Übergewichtige Wanderin schaut in die Landschaft, Rückansicht

Frau M. ist übergewichtig. Bei einer Körpergröße von 168 cm wiegt die Patientin 108 kg. Als Verkäuferin im Einzelhandel steht die 34-jährige Patientin acht Stunden täglich in einem Geschäft. Seit zwei Jahren kommt es aufgrund von Rückenschmerzen immer wieder zu längeren krankheitsbedingten Ausfällen. Bereits mit 29 Jahren wurde sie erstmals an einem linksseitigen Bandscheibenvorfall zwischen dem 4. und 5. Lendenwirbel operiert, weitere Operationen in diesem Bereich folgten. Die Patientin wendete sich an uns, da der Arbeitgeber bei weiteren Ausfällen mit einer Kündigung gedroht hat.

Hauptsymptom bei  Frau M. war ein starker, im Verlauf des Tages zunehmender tiefer Rückenschmerz. Desweiteren bestand ein belastungsabhängiger linksseitiger Ischiasschmerz, der im Liegen jedoch nicht vorhanden war. Ambulante Rehabilitationsmaßnahmen hatten keine dauerhafte Besserung erbracht. Frau M. war inzwischen mit einem Morphinpflaster versorgt worden. Die ständigen Schmerzen hatten sich inzwischen auch auf die private Situation ausgewirkt. Der Ehemann hatte sich von der Patientin getrennt, die 16-jährige Tochter war weitgehend selbstständig.

Die körperliche Untersuchung ergab, dass keine Lähmungen vorhanden waren, allerdings diffuse Gefühlsstörungen des linken Beines. Zum Zeitpunkt der Untersuchung ließen sich die Ischiasschmerzen links provozieren.  Auf die Frage, ob der Rückenschmerz oder der Beinschmerz belastender sei, nannte die Patientin prompt den Rückenschmerz. Selbst beim nächtlichen Umdrehen im Bett habe sie das Gefühl der Rücken würde durchbrechen. Was es heißt, damit als Verkäuferin acht Stunden in einem Geschäft zu stehen, lässt sich nur erahnen.

## Aufgaben
**1.** Wie alt war Frau M. laut dem Fallbericht, als sie zum ersten Mal an einem Bandscheibenvorfall operiert wurde?
**2.** Führen Sie den Fallbericht über Frau M. im Anschluss an seinen letzten Satz fort.

## Gegebene Daten
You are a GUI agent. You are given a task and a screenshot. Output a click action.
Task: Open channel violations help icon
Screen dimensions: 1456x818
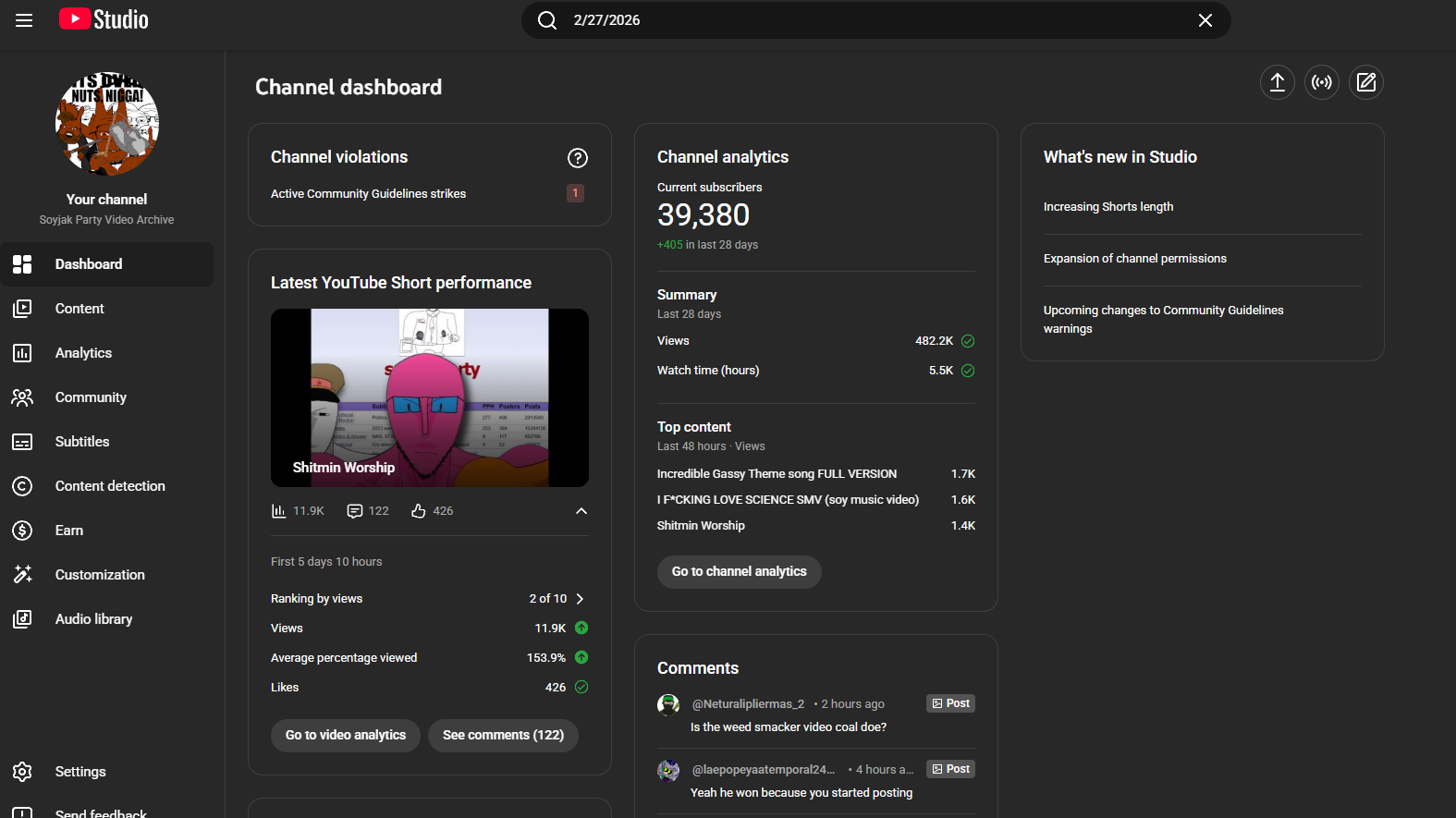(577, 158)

## Lösungen
**1.** Sie war 29 Jahre alt.

**2.**
Die Kernspintomographie (MRT) mit und ohne Kontrastmittel ergab eine deutliche Narbenbildung im Bereich der Voroperationen sowie eine fast vollständige Auflösung der Bandscheibe zwischen dem 4. und 5. Lendenwirbel. Dadurch kam es zu einer schmerzhaften Reizung mit Veränderungen der benachbarten Wirbelkörperunter- und oberseiten (Osteochondrose der Deckplatten). Das deutlich erhöhte Körpergewicht der Patientin trug ebenfalls zur Entstehung dieses chronischen Prozesses bei.

Wir haben die Patientin zunächst gebeten, zeitnah etwas Gewicht zu reduzieren. Eine erneute Rückenoperation hätte zur weiteren Narbenbildung beigetragen. Eine Versteifung in dem voroperierten Bereich wollten wir aufgrund des jungen Alters der Patientin ungern durchführen. Nach gemeinsamer Abwägung der Vor- und Nachteile entschieden wir uns für das Einsetzten einer künstlichen Bandscheibe durch die Bauchdecke, um bei der jungen Patientin die Beweglichkeit zu erhalten und die benachbarten Wirbelsäulenstrukturen zu schützen. Moderne Bandscheibenprothesen sind inzwischen technisch sehr ausgereift und den Belastungen langfristig gewachsen.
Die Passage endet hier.